Saying yes to your next-gen professionals and offering them membership in a professional organization of their choice will go a long way. While they are learning about the best practices of your industry, they are also gaining leadership skills that will greatly benefit your association in the long run. You will see them being more innovative and confident, which is a win-win for everyone.
Training and Education
Access to training and education should not just be a benefit for the more seasoned employees, but it should also be available to next-gen professionals as well. This eager group wants to learn how they can do their job more effectively and build their skillsets. They want to be considered valuable contributors to their associations, rather than replaceable seat warmers who show up for a paycheck. By allowing them opportunities to gain more knowledge, it instills confidence in them to address their weaknesses and become experts in various subject matters of their field.

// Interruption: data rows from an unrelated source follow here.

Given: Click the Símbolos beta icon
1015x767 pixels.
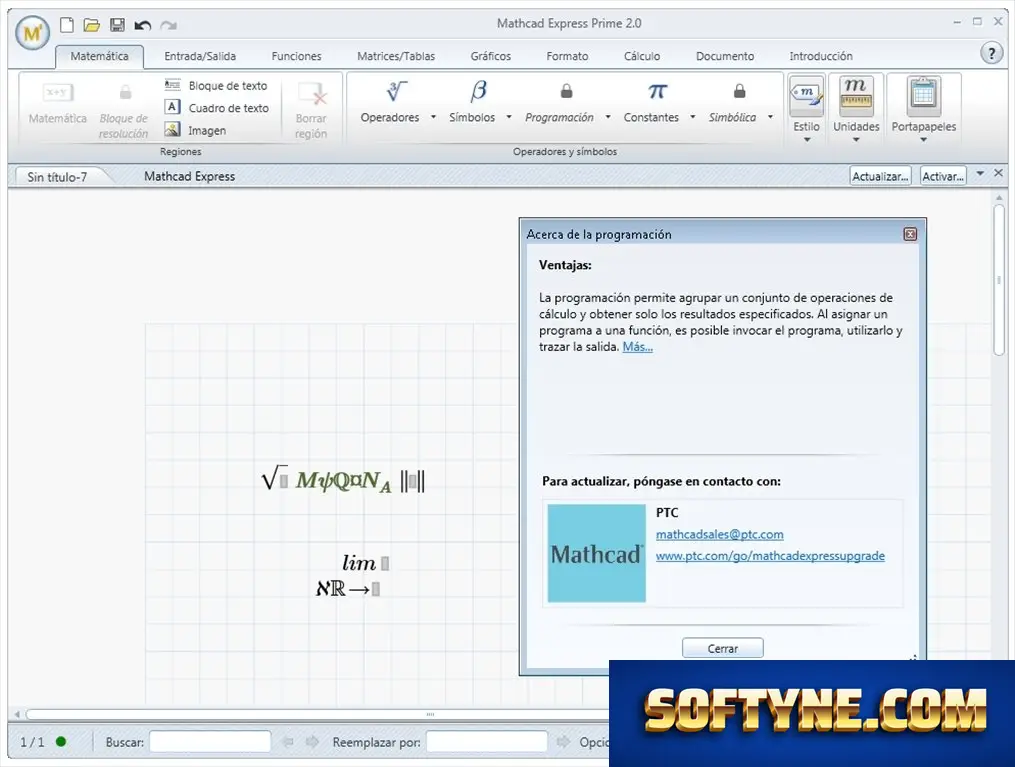Looking at the screenshot, I should [x=478, y=91].
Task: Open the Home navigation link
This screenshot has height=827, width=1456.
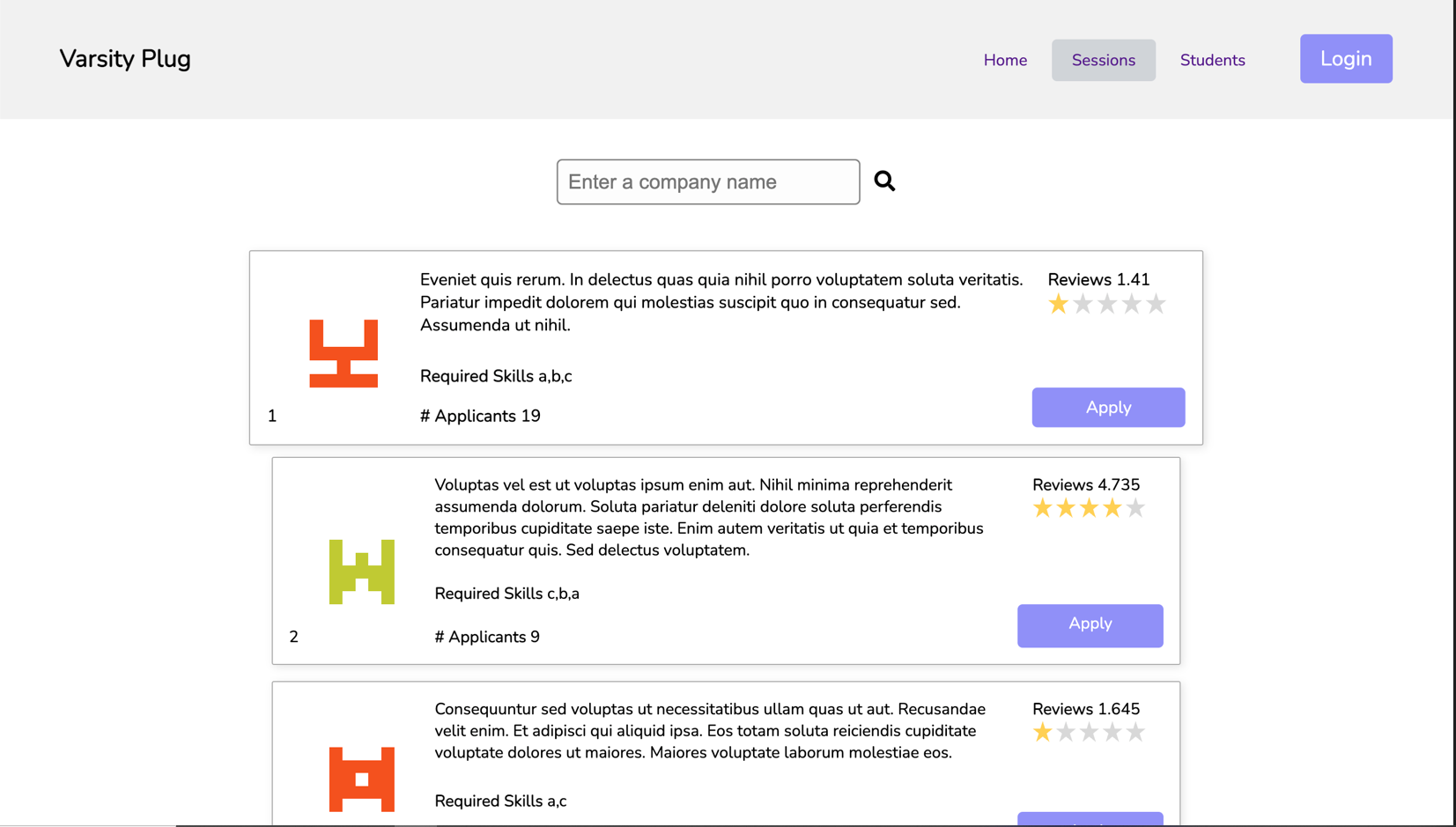Action: (1005, 60)
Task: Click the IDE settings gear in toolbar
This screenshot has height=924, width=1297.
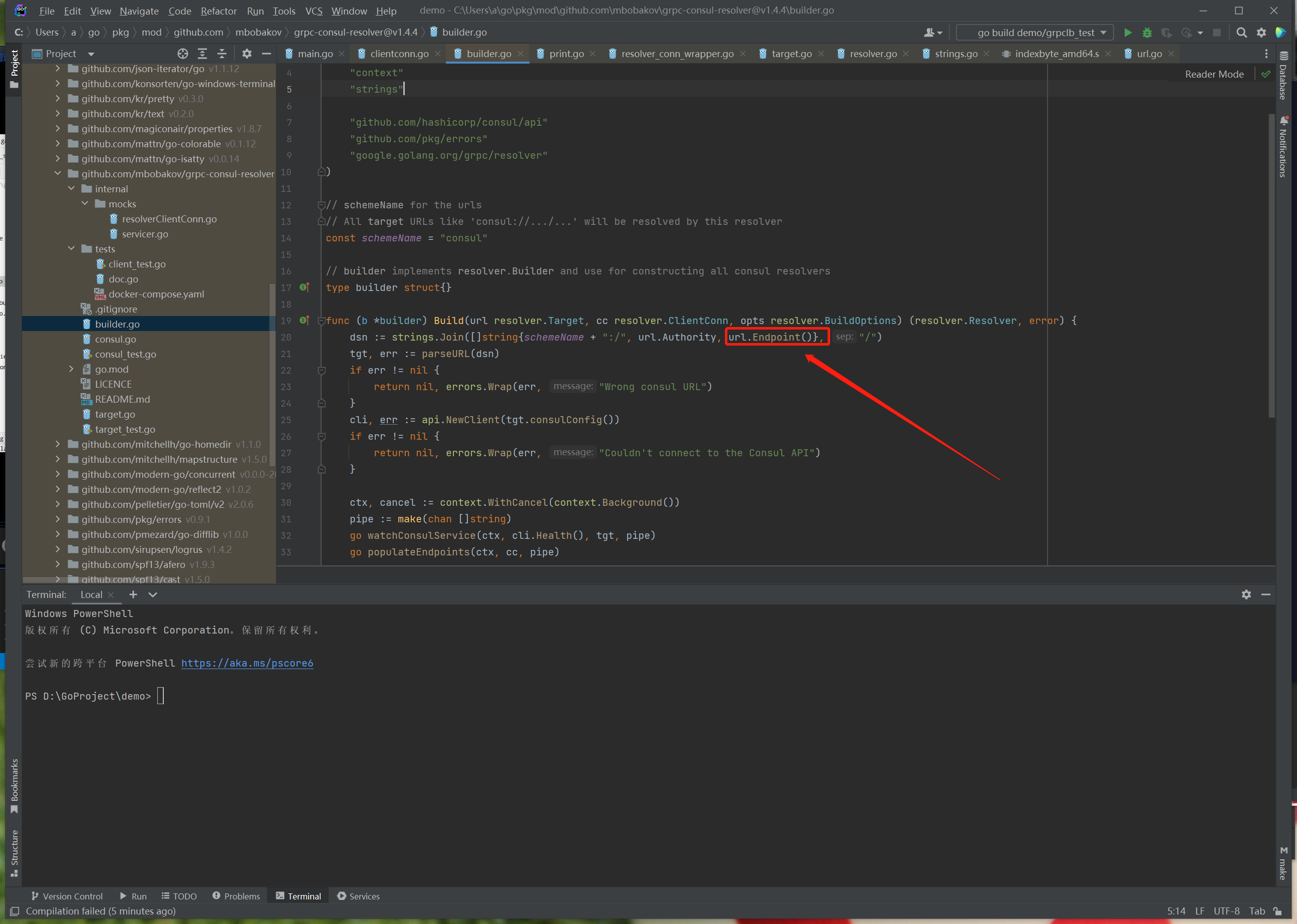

I have been fortunate enough to benefit from my employers allowing me to take time away from work to attend trainings and workshops to become better at my job. My association has given me the opportunity to improve my writing skills through workshops, gain industry knowledge with professional conferences, and has even provided me with tuition assistance as I work on my graduate degree. Because of this, I am proud to come to work every day for an organization that is invested in my growth and development.
When your next-gen employees ask for relevant training opportunities, say yes to them and support their professional growth. If your association is not providing them with growth opportunities, they will not stick around much longer. Believe me, this ambitious group is already two steps ahead looking outside of your organization for development, so the more you can provide, the better your retention will be with this group.
After all, next-gen professionals want a seat at the table. Your association will be a big driver in helping them show up effectively. By saying yes to their development, you are ensuring that this industry continues to produce leaders who are ready to change the world. Be their advocate.